Le processus est répété de la façon suivante : le descendant de la chèvre Boer hybride est accouplé à une chèvre Boer de race d'Afrique du Sud, et le descendant est une chèvre Boer de race aux trois quarts. Ce processus est répété et, quatre ans plus tard, la femelle Boer est considérée comme une chèvre Boer de race canadienne et l'association regroupant des éleveurs de chèvres Boer du Canada émettent les documents qui authentifient son statut. Au bout de cinq ans, le mâle né de ce processus est considéré comme un mâle Boer de race canadien et les documents qui l'authentifient sont émis.

Par la suite, le mâle Boer canadien peut être accouplé à une femelle Boer canadienne et leurs descendants sont considérés comme des Boer entièrement canadiens.

[...]

Élevage des chèvres Boer, production de viande de chèvre et contexte factuel de l'industrie

Voici quelques renseignements sur l'industrie de la viande de chèvre :

• On consomme dans le monde 7 fois plus de viande de chèvre que de viande de boeuf.

• 90 p. 100 des pays sont des importateurs nets.

• La Nouvelle-Zélande et l'Australie sont les deux seuls pays exportateurs nets de viande de chèvre année après année.

[...]

Fermes de reproduction de chèvres Boer au Canada - dans l'Ouest canadien - démarrage

La ferme type de reproduction de chèvres Boer de l'Ouest canadien comporte les trois éléments principaux suivants :

un plan d'entreprise solide;

un investissement en capital de 100 000 $;

une attention particulière à la mise en marché et à l'aspect économique de l'élevage.

Pour mettre sur pied une ferme de reproduction rentable au Canada, les producteurs doivent aborder la question de l'accès au marché international dans leur plan d'entreprise. Ils doivent faire un investissement en capital de 100 000 $ approximativement pour obtenir les oeufs et les alevins nécessaires, et avoir suffisamment de détermination pour rester fidèle à leur plan non seulement jusqu'à ce qu'ils aient développé le produit à mettre en marché, mais aussi jusqu'à ce qu'ils aient acquis l'accès au marché et qu'ils se soient taillé une réputation.

Une fois le troupeau mâle nécessaire constitué et les premières voies d'accès au marché établies, l'éleveur peut s'attendre à atteindre un niveau raisonnable de rentabilité à la condition qu'il accorde un soin particulier à son élevage, fournisse un produit de qualité, offre un service après-vente et acquiert une réputation d'intégrité. La rentabilité est directement proportionnelle aux qualités de l'éleveur en matière d'élevage et de mise en marché.

William Cormack a démontré qu'il était très doué pour l'élevage et la mise en marché, comme en font foi ses nombreux clients, ses ventes à l'exportation et sa réputation sur le marché.

════════════════════

CONSIGNE A
D'après le texte sur les chèvres Boer, quels sont les deux seuls pays exportateurs nets de viande de chèvre année après année ?

════════════════════

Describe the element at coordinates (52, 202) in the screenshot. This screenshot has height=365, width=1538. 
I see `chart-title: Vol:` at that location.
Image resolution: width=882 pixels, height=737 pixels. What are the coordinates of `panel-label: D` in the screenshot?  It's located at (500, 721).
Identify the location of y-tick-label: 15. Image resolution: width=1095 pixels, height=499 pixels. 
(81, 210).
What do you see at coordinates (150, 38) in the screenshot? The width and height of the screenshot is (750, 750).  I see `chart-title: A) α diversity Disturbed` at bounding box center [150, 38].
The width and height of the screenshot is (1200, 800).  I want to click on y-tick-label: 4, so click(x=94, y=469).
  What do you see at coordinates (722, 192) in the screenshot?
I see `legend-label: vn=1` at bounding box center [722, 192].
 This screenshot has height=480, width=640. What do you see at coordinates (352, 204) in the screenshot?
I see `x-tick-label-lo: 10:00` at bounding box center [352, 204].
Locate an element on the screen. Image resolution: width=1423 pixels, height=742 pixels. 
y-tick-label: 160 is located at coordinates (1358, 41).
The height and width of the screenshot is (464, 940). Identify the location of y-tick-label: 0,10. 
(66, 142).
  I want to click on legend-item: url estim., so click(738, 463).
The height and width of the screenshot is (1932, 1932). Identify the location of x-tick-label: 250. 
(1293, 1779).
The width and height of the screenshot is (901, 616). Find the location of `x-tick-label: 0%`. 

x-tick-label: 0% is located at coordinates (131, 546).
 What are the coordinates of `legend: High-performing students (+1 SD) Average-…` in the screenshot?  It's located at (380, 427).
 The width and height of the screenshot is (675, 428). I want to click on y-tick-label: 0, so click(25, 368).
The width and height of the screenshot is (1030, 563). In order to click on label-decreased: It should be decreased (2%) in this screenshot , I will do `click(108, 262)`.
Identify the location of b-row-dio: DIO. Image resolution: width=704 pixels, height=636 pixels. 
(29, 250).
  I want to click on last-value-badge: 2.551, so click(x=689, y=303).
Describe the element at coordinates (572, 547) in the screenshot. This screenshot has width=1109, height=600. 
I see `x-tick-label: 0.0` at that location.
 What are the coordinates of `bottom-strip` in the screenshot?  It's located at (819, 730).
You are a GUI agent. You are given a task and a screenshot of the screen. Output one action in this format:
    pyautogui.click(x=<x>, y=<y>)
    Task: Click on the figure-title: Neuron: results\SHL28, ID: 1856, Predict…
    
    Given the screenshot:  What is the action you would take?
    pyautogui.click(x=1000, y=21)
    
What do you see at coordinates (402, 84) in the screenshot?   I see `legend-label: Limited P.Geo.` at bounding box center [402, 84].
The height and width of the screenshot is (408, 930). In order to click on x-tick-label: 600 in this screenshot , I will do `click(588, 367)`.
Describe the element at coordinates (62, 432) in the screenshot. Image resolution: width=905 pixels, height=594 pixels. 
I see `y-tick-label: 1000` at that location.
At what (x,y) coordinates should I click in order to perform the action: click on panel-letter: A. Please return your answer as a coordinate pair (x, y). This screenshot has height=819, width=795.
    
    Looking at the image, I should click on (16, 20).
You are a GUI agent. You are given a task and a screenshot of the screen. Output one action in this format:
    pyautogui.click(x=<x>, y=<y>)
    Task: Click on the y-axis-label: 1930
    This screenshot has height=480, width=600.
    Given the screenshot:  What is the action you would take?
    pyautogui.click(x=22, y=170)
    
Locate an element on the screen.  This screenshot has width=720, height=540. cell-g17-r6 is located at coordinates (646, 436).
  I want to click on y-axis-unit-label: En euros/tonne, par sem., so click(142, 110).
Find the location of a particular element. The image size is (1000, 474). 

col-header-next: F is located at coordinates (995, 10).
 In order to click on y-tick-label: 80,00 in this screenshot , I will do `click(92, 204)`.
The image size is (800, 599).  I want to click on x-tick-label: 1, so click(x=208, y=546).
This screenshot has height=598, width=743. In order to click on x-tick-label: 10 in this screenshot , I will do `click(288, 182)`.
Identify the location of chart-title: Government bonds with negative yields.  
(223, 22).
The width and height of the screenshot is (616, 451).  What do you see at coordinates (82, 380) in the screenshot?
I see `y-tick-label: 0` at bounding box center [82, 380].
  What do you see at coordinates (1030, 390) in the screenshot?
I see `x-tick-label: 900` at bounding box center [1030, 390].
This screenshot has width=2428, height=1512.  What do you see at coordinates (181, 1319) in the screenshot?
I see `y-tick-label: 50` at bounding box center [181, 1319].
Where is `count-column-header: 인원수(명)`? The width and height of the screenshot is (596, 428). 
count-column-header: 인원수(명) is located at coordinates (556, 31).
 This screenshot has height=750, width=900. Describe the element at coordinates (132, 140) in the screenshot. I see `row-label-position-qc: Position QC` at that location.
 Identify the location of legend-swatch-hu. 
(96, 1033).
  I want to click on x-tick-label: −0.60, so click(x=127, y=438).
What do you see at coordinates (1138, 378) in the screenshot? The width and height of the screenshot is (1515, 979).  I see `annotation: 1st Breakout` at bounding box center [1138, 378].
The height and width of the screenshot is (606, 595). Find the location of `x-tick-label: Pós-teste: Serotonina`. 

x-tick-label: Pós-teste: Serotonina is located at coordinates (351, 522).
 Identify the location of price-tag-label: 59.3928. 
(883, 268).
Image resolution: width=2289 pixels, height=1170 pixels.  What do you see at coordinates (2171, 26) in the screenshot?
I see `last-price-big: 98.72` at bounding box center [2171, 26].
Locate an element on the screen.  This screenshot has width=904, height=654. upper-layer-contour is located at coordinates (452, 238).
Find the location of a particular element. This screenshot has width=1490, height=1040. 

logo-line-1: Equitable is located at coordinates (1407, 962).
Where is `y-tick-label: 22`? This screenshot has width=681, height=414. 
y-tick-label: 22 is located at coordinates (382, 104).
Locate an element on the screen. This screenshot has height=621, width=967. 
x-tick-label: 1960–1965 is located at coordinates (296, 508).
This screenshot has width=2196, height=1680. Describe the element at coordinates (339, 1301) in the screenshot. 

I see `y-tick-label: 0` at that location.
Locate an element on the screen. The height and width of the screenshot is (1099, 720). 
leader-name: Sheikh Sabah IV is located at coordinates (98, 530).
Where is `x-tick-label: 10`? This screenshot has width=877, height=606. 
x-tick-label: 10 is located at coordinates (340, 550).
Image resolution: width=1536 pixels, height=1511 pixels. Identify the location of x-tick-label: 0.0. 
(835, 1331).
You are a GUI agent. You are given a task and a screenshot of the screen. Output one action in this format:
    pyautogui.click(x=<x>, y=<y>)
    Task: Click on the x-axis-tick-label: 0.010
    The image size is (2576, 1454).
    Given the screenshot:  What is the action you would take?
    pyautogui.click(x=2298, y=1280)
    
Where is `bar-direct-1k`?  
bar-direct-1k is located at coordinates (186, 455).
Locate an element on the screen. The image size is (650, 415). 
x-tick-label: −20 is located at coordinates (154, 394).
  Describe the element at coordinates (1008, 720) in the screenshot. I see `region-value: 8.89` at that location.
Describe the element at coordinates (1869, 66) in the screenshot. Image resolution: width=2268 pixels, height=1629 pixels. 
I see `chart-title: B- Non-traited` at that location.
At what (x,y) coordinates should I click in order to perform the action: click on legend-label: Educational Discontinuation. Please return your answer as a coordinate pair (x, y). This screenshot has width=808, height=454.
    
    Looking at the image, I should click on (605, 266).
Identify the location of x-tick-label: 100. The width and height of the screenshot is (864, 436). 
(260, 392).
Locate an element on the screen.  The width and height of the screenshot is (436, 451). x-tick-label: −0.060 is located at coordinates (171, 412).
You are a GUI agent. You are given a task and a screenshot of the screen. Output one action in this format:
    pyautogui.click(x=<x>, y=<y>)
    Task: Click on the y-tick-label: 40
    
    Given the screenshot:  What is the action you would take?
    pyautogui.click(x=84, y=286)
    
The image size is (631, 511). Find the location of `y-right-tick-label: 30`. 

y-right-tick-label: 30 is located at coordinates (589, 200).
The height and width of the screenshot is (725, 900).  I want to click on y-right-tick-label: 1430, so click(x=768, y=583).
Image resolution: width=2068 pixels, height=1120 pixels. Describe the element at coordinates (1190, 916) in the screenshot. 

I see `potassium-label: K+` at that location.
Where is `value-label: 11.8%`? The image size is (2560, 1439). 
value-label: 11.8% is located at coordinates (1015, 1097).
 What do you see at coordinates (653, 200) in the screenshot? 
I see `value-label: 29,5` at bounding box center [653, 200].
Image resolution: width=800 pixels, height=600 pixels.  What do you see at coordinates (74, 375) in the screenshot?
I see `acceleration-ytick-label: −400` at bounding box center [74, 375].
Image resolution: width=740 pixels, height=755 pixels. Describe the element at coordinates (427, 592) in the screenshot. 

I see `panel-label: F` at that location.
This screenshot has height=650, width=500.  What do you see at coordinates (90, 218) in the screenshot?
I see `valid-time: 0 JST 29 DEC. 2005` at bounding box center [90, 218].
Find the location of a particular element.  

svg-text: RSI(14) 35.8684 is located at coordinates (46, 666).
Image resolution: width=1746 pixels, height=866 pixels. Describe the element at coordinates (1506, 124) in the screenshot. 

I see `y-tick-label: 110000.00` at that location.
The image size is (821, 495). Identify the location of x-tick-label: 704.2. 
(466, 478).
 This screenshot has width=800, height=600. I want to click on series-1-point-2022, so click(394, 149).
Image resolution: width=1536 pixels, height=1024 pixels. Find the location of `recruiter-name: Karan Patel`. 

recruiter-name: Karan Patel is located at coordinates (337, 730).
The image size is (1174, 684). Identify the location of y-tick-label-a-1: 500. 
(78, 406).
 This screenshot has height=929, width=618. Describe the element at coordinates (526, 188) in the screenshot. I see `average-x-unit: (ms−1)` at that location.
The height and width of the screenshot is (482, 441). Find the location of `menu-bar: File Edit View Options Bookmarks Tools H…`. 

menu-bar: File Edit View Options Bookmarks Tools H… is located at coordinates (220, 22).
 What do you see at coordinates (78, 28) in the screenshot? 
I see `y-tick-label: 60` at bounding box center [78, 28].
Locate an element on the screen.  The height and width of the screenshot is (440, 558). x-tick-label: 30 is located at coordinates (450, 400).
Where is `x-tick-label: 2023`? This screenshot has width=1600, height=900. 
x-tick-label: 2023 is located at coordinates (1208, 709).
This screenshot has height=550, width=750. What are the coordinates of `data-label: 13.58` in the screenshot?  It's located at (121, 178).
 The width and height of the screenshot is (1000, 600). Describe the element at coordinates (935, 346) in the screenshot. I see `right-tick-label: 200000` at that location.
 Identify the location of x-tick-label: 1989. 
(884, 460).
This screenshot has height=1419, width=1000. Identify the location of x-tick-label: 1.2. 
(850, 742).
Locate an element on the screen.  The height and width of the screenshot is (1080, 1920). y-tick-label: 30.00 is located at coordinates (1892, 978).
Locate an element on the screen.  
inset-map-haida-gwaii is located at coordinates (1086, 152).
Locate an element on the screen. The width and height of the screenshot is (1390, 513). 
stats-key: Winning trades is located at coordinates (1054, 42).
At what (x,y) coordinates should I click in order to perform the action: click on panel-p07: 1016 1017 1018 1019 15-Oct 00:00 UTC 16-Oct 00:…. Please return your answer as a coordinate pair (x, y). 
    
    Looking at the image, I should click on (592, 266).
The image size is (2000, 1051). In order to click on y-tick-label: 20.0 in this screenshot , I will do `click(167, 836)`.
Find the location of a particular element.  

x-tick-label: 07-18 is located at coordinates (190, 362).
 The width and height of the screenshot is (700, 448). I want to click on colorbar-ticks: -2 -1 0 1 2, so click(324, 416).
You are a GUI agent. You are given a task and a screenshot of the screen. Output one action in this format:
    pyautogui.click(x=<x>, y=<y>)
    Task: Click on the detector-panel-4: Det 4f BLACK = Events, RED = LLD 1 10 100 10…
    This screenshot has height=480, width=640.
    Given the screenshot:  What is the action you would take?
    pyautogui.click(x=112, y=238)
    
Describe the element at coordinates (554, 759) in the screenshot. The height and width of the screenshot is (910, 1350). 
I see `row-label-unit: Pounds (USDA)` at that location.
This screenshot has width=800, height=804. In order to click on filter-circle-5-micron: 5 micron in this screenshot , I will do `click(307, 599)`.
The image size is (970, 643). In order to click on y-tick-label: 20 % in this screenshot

════════════════════

CONSIGNE B
Repérez dans les enregistrements toutes les lignes qui contiennent la chaîne « Patel », puis recopiez-les.

RÉPONSE A
La Nouvelle-Zélande et l'Australie.

RÉPONSE B
Image resolution: width=1536 pixels, height=1024 pixels. Find the location of `recruiter-name: Karan Patel`. 
recruiter-name: Karan Patel is located at coordinates (337, 730).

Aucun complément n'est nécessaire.